I don’t know what else to do to sustain myself,” says 80-year-old Yeay Et who sits on the road leading to Phnom Tamao Zoo, hoping for donations from tourists passing by. She’s one of many villagers who depend on the visitors to the zoo for financial support. She claims that an average of 4000 Riel a day helps a great deal.
The villagers aren’t the only ones in need of help. The animals at Phnom Tamao Zoo would do some begging themselves if they were given the opportunity.
The zoological gardens – the only part of the centre accessible to the public – is spread across eighty hectares of a forest only an hour’s drive from the capital. A bumpy road leads up to pleasant woods where both Cambodians and foreign visitors flock for an intimate encounter with the country’s wildlife.
Without a tour guide, it is difficult to find the way through the maze of unlabelled cages.
Large alleyways allow smooth circulation for motorbikes and quads, but small enclosures with modest water ponds and little vegetation provide a less accommodating environment for the animals.
“These are bad conditions, not only for animals but also for the visitors,” smirks a tourist as he watches a yellow-throated marten run about in a smelly cage.
Some permanent residents, like the tiger, have been here for long enough to develop hamster syndrome, endlessly running in circles along the fence boundaries.
The grey-headed fish eagle also looks disgruntled.
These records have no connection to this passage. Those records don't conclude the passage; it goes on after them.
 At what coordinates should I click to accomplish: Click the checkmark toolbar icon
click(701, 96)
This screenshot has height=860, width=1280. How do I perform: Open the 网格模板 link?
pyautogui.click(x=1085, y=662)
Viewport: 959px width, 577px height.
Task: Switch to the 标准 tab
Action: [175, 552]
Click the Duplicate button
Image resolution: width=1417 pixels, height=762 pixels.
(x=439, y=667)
He has evidently spent enough time behind bars to understand that flying is out of the question, so he resigns himself to watching the sky through the ceiling of his enclosure.
To the some eyes, the animals look anything but rescued. The Cambodian National Zoo is fervently berated on travel forums.
“We did not want our children seeing the animals pacing back and forth, back and forth” was one voice of concern from one cautious parent.
Yet, if it offers an experience considerably more muted than the zoos of the west, only a handful of visitors find it sad or disappointing. Even the park’s biggest sceptics appreciate the effort behind the joint initiative of the Forestry Administration and the New York-based Wildlife Alliance.
Ten years ago they took on the laborious task of combatting an illegal trade, providing training to local communities and since rescuing over 50,000 animals from the greedy hands of poachers.
Nick Marx, the director of Wildlife Alliance’s Wildlife Rescue and Care programs, explains that financing a project encompassing all aspects of wildlife rescue and rehabilitation is a complex matter.
“It leaves us very stretched financially, but the Man Upstairs seems to look after us.”
The organisation is struggling on many levels: a growing animal population, difficulties in monitoring the progress of animals released back into natural habitats, and even angry villagers.
“They [The Forestry Administration] freed some wild boars several years ago and these are breeding prolifically, which has upset local people who are fed up with their crops being destroyed” says Marx.
A visit to Phnom Tamao Zoological Gardens perhaps doesn’t do justice to all of the organisation’s noble goals, but fulfils the original intent of the zoo’s founding in 1995 by the Forestry Administration as a means for giving Cambodians the chance to see their country’s natural wildlife. Judging by the numbers of Cambodian families visiting on any given day, the facility fulfils its duty.
The zoo’s director, Nhek Ratanapich, looks on the bright side: “This is Cambodia and other countries have so much more money. But my animals at Phnom Tamao do better and are much happier.”
Despite imperfections and a lack of funds, improvements are being made for both the visitors and animals. Recently built elevated platforms in lion and tiger enclosures will provide more shade for the animals as well as making it easier for the public to observe them.
“We still may not be the prettiest zoo in the world, but our breeding record and the condition of our animals is testament to the truth of what Mr Ratanapich says,” says Marx. He hopes that their work will find more support and understanding.